1739: Mathematician, astronomer and poet Eustachio Manfredi dies. Manfredi's observations of asteroids provided early evidence, albeit unsought, of the revolution of the Earth around the Sun.
1861: Mathematician and philosopher Alfred North Whitehead born. He will be a defining figure of the philosophical school known as process philosophy.
1888: Botanist, chemist, and private detective Friedrich Reinitzer discovers new class of Gnomon algorithm functions which convert cholesteryl benzoate into what will later be called time crystals; although the discovery attracts attention, interest soon fades when it becomes clear that practical applications remain "at least a century away." [In fact, time crystals (nonfiction) were first observed in 2017.]
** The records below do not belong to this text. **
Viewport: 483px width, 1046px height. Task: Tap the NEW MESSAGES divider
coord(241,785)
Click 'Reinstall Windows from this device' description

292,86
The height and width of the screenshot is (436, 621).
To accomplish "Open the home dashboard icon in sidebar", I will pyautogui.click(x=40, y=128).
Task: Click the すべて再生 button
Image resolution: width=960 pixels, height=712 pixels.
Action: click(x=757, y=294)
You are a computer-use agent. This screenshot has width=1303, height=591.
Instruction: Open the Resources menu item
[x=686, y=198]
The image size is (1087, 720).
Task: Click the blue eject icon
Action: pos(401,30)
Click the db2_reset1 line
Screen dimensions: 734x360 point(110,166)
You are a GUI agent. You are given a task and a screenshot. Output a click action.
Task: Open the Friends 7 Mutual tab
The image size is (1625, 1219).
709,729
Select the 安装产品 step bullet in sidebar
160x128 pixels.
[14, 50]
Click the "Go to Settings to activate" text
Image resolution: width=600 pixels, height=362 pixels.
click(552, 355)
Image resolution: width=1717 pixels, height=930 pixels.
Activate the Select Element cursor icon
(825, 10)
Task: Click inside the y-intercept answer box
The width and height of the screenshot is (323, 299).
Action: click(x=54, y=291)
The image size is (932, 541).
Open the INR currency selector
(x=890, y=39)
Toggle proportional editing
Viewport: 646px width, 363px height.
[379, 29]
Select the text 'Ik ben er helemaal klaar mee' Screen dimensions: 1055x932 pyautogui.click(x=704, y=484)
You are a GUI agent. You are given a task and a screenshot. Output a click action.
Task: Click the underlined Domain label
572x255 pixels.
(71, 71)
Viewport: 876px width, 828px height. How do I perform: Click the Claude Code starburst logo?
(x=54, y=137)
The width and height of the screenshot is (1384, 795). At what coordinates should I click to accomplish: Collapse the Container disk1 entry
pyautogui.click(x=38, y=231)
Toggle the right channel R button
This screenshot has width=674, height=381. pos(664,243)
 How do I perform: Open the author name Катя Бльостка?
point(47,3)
1937: Physicist and APTO field engineer Chien-Shiung Wu discovers a new class of Gnomon algorithm functions which use the not-conservation of parity to detect and prevent crimes against mathematical constants.
1946: ENIAC, the first electronic general-purpose computer, is formally dedicated at the University of Pennsylvania in Philadelphia.
1959: Physicist and academic Owen Willans Richardson dies. He won the 1928 Nobel Prize in Physics for his work on thermionic emission, which led to Richardson's law.
1988: Theoretical physicist and academic Richard Feynman dies. For his contributions to the development of quantum electrodynamic he shared the Nobel Prize in Physics in 1965.
2011: The Stardust spacecraft flies by comet Tempel 1.